RNA extraction and quantitative real-time PCR

To assess the gene expression of pluripotency markers, RNA was extracted using TRIzol reagent (Thermo Fisher Scientific) according to the manufacturer’s instructions. cDNA was obtained using a Transcriptor First Strand cDNA Synthesis Kit (Roche Diagnostics, Basel, Switzerland) and analyzed by real-time PCR using QuantStudio and TaqMan probes (Thermo Fisher Scientific).

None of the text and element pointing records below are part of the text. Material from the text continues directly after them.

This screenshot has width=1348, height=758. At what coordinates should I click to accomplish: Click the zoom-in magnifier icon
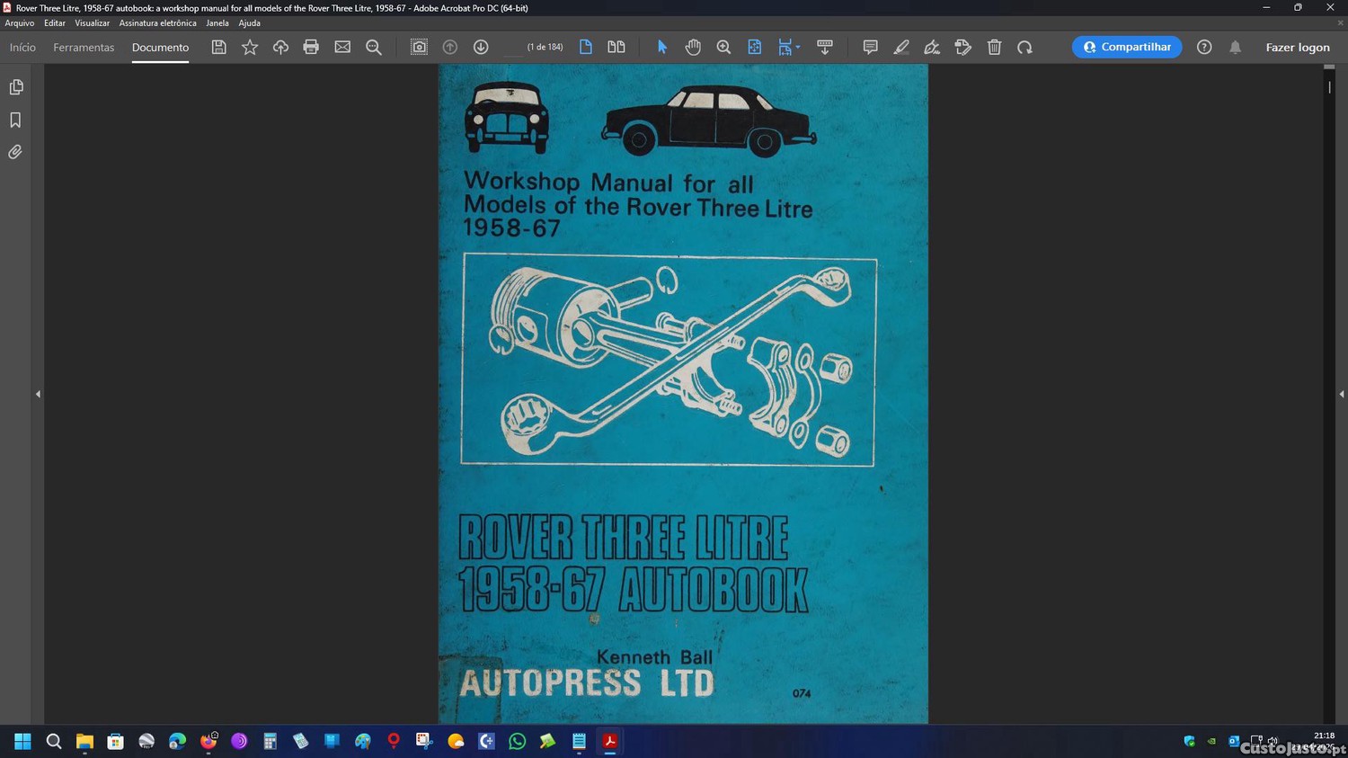pyautogui.click(x=723, y=47)
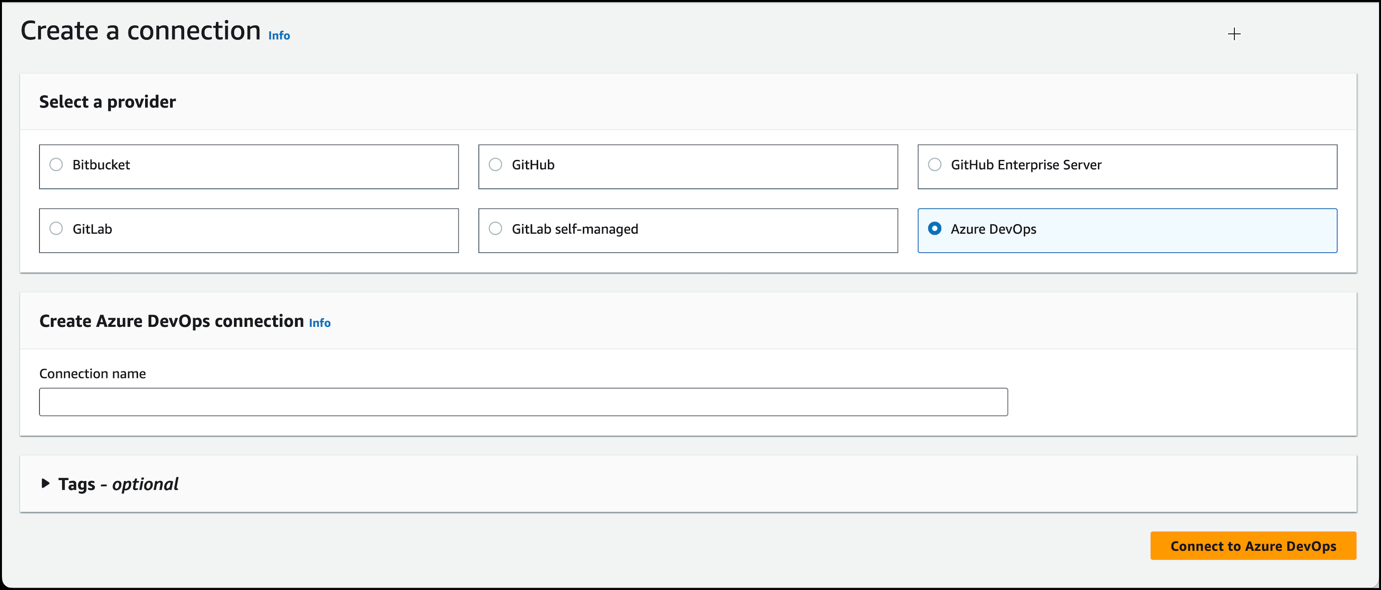
Task: Click the Azure DevOps highlighted card
Action: [x=1127, y=230]
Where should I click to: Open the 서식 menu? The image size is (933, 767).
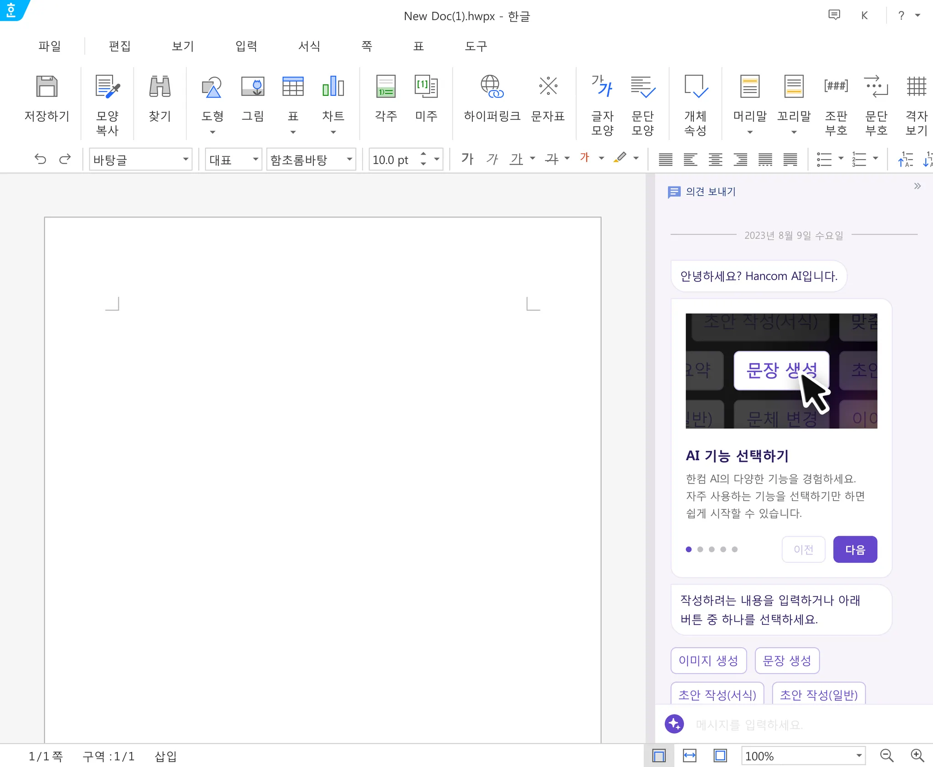(309, 46)
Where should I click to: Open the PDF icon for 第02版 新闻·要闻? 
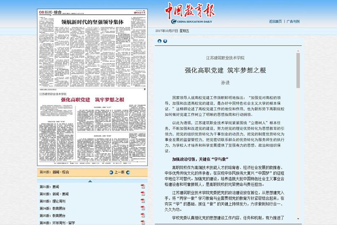tap(143, 194)
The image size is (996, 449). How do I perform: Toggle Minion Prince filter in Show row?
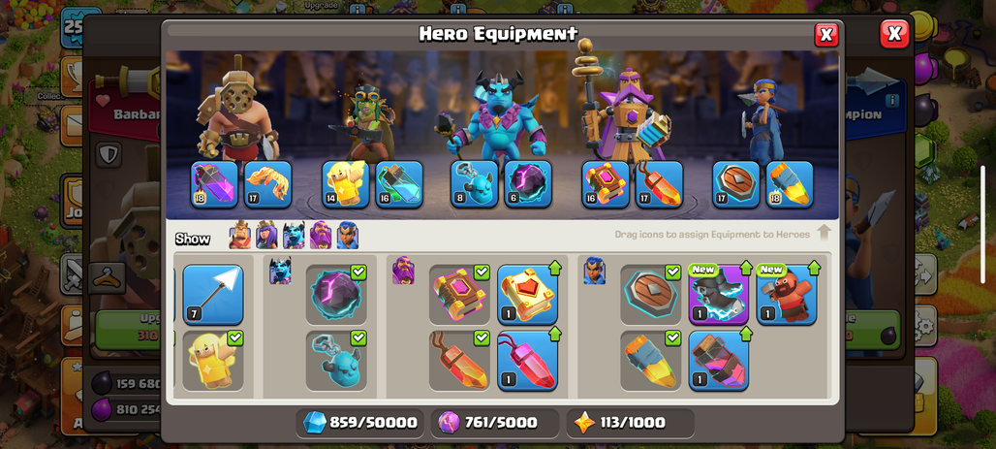[x=294, y=236]
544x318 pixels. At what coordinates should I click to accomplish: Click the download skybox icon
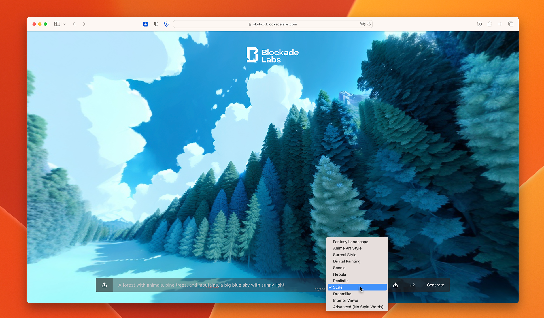click(x=395, y=285)
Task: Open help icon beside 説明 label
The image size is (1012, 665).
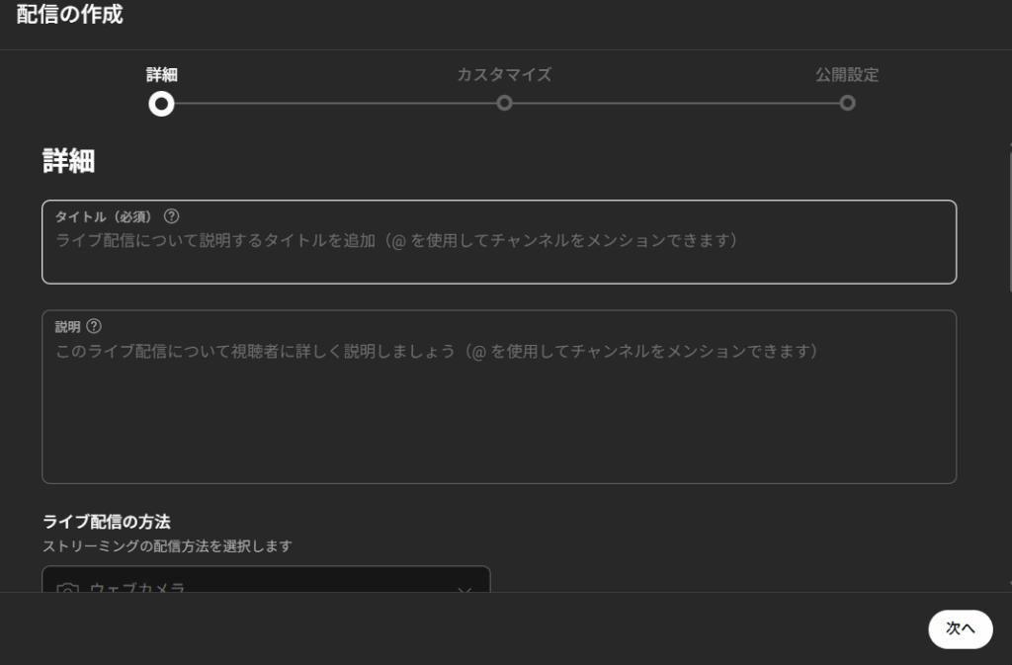Action: pos(94,326)
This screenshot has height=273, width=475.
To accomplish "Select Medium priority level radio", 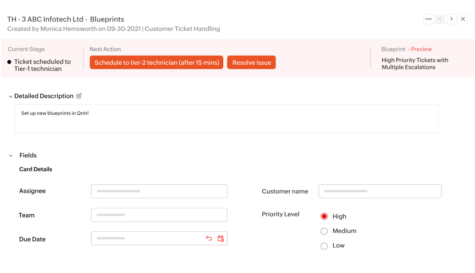I will point(324,231).
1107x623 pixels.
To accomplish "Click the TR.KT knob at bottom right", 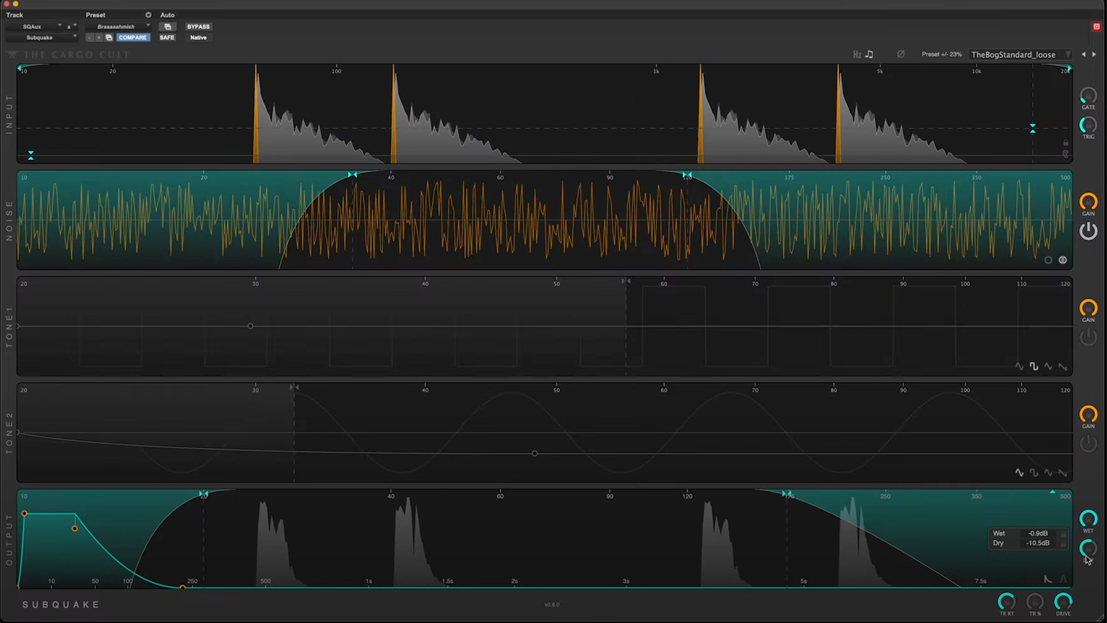I will click(1006, 602).
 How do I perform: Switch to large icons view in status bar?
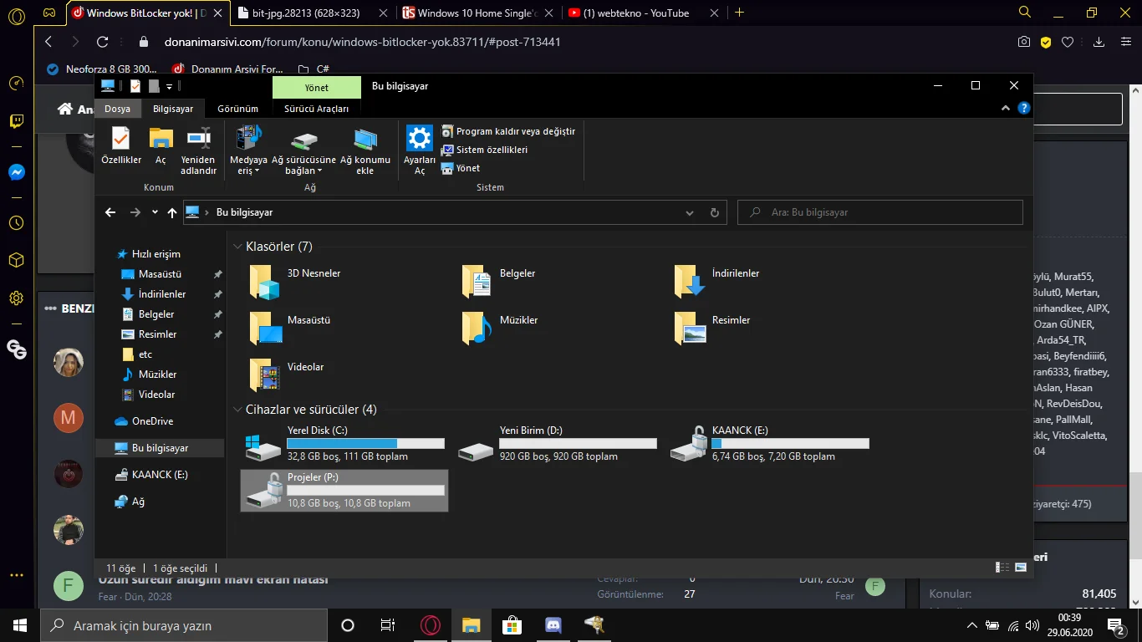click(x=1020, y=568)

Protein extraction and western blotting

Protein from hiPSC cultures was extracted with Pierce RIPA lysis buffer supplemented with a Halt protease inhibitor single-use cocktail (Thermo Fisher Scientific). Lysates were clarified by centrifugation and quantified by Bradford assay. Samples were then boiled and loaded onto 10% polyacrylamide gels and transferred to a polyvinylidene fluoride (PVDF) membrane (Roche). Membranes were blocked with 5% non-fat milk and blotted with the corresponding primary antibodies overnight at 4°C: α-tubulin (Proteintech, Rosemont, IL, USA), OCT4 (9B7; Thermo Fisher Scientific), NANOG (D73G4; Cell Signaling Technology), or SOX2 (D6D9; Cell Signaling Technology). Blots were then incubated with horseradish peroxidase (HRP)-conjugated secondary antibodies, and the luminescence reaction was developed with SuperSignal West Pico PLUS chemiluminescent substrate (Thermo Fisher Scientific). Blots were re-probed after incubation with Restore Plus western blot stripping buffer (Thermo Fisher Scientific). Full unedited blot images are included as supplementary figures (Figure S3B).

Statistical analysis

Statistical analysis was performed using Prism 9.3.1 (GraphPad Software, La Jolla, CA, USA). Statistical significance was assessed using the non-parametric Mann-Whitney U test and set at values of p > 0.05. Bar graphs throughout the article show the mean and standard error of the mean.

Data availability

The authors declare that all relevant data supporting the findings of this study are available within the article and its supplementary information. Raw data and additional results not shown are available from the corresponding author (E.P.) upon reasonable request.